[start of Provided records]

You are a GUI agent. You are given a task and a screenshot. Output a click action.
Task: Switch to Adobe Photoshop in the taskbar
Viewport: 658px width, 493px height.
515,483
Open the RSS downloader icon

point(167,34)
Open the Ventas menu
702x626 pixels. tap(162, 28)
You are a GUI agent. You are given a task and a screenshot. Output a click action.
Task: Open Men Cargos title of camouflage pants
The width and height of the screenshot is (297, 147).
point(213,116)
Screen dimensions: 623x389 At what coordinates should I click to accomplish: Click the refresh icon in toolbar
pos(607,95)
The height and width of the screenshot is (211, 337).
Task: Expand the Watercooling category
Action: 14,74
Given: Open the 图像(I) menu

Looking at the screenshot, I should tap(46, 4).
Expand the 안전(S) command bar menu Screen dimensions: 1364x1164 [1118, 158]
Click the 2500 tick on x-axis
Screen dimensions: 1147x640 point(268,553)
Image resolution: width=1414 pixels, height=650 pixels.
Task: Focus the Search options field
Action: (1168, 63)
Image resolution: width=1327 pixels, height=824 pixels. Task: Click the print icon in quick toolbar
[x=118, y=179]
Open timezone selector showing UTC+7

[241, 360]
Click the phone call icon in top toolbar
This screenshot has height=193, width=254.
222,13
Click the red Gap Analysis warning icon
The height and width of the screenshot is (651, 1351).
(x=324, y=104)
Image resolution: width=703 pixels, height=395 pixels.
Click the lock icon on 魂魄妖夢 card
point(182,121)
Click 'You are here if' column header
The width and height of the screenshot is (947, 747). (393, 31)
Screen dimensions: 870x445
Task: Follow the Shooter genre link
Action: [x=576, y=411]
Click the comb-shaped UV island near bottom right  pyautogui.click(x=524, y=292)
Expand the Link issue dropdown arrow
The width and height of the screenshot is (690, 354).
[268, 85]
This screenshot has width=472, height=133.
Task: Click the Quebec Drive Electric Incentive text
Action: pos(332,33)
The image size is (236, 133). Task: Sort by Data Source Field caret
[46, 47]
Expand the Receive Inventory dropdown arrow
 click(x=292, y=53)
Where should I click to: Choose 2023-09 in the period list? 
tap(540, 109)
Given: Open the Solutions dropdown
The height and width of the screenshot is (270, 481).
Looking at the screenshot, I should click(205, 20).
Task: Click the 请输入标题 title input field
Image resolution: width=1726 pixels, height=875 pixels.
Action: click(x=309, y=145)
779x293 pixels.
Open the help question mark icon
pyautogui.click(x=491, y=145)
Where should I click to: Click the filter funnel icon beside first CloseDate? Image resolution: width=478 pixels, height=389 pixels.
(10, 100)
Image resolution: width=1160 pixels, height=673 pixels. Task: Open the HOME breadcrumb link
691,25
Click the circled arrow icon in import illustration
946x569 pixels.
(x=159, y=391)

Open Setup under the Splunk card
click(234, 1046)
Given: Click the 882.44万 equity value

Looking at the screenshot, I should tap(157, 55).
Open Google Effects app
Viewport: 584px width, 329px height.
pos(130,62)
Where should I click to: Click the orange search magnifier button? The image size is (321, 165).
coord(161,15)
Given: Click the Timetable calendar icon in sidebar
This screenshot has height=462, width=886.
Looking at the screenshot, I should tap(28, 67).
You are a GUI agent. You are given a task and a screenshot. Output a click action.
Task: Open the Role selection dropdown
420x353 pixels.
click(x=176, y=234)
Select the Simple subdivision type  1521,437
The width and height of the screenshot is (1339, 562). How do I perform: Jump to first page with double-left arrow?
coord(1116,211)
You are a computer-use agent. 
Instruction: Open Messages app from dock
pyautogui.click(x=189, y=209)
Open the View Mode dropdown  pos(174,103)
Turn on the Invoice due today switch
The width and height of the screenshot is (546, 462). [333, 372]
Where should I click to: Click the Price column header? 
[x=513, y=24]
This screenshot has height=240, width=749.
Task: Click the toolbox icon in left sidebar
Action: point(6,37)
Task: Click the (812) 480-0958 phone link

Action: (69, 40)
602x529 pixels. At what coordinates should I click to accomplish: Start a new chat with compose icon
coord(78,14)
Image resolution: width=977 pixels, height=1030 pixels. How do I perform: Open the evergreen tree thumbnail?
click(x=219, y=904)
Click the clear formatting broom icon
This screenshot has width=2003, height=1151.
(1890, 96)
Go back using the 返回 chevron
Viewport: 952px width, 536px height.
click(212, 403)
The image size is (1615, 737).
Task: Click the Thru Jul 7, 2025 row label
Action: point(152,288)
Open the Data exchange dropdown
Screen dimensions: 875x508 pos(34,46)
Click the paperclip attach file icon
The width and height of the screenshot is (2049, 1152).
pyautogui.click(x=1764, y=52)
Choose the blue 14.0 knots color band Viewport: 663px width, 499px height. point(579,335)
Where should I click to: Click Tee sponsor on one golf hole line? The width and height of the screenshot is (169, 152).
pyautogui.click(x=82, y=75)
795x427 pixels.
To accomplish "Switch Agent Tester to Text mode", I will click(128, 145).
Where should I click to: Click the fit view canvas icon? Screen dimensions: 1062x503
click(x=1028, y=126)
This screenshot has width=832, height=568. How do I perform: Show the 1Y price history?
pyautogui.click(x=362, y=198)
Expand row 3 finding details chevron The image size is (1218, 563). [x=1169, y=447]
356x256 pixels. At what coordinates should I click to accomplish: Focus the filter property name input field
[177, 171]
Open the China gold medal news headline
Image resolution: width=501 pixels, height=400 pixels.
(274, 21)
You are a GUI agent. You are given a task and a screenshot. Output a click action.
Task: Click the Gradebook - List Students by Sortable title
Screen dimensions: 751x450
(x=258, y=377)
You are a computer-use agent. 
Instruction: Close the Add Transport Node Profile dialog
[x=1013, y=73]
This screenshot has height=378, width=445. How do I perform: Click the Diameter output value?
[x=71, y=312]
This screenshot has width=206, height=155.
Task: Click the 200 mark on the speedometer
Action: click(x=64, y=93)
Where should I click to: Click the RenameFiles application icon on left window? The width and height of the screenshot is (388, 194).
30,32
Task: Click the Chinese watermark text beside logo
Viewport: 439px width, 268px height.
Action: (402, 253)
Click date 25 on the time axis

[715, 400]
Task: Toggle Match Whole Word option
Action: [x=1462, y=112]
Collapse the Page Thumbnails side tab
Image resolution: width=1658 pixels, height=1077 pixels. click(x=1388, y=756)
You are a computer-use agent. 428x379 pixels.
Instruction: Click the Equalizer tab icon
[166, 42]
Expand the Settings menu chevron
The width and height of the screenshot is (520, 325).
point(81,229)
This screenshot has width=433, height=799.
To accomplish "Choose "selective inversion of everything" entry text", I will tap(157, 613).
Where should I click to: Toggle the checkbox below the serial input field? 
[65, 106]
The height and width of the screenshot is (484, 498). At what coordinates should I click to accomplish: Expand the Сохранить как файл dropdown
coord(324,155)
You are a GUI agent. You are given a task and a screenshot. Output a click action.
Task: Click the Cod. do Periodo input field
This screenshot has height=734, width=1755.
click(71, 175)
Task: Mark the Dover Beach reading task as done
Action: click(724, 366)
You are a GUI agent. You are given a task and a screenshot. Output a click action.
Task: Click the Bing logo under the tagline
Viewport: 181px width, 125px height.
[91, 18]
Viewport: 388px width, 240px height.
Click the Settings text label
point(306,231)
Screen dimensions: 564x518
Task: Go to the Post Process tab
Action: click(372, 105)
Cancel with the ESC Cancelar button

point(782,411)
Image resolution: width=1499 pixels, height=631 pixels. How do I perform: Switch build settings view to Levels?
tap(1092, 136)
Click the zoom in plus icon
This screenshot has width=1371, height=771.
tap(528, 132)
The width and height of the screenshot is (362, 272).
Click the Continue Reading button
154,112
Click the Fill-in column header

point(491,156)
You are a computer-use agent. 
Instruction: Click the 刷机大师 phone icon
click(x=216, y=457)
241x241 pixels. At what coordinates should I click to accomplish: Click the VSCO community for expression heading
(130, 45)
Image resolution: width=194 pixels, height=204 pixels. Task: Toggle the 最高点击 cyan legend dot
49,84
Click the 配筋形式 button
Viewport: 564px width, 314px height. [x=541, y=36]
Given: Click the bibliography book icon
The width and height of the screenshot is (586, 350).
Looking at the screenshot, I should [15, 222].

[end of Provided records]

> [Task]: Start at the line containing "Image resolution: width=1327" and stop after the line containing "coord(161,15)". Write out only those lines, with every "icon" switched to "symbol" and everything else left unchanged.

> [Written answer]:
Image resolution: width=1327 pixels, height=824 pixels. Task: Click the print symbol in quick toolbar
[x=118, y=179]
Open timezone selector showing UTC+7

[241, 360]
Click the phone call symbol in top toolbar
This screenshot has height=193, width=254.
222,13
Click the red Gap Analysis warning symbol
The height and width of the screenshot is (651, 1351).
(x=324, y=104)
Image resolution: width=703 pixels, height=395 pixels.
Click the lock symbol on 魂魄妖夢 card
point(182,121)
Click 'You are here if' column header
The width and height of the screenshot is (947, 747). (393, 31)
Screen dimensions: 870x445
Task: Follow the Shooter genre link
Action: [x=576, y=411]
Click the comb-shaped UV island near bottom right  pyautogui.click(x=524, y=292)
Expand the Link issue dropdown arrow
The width and height of the screenshot is (690, 354).
[268, 85]
This screenshot has width=472, height=133.
Task: Click the Quebec Drive Electric Incentive text
Action: pos(332,33)
The image size is (236, 133). Task: Sort by Data Source Field caret
[46, 47]
Expand the Receive Inventory dropdown arrow
 click(x=292, y=53)
Where should I click to: Choose 2023-09 in the period list? 
tap(540, 109)
Given: Open the Solutions dropdown
The height and width of the screenshot is (270, 481).
Looking at the screenshot, I should click(205, 20).
Task: Click the 请输入标题 title input field
Image resolution: width=1726 pixels, height=875 pixels.
Action: click(x=309, y=145)
779x293 pixels.
Open the help question mark symbol
pyautogui.click(x=491, y=145)
Where should I click to: Click the filter funnel symbol beside first CloseDate? Image resolution: width=478 pixels, height=389 pixels.
(10, 100)
Image resolution: width=1160 pixels, height=673 pixels. Task: Open the HOME breadcrumb link
691,25
Click the circled arrow symbol in import illustration
946x569 pixels.
(x=159, y=391)

Open Setup under the Splunk card
click(234, 1046)
Given: Click the 882.44万 equity value

Looking at the screenshot, I should tap(157, 55).
Open Google Effects app
Viewport: 584px width, 329px height.
pos(130,62)
Where should I click to: Click the orange search magnifier button? The image size is (321, 165).
coord(161,15)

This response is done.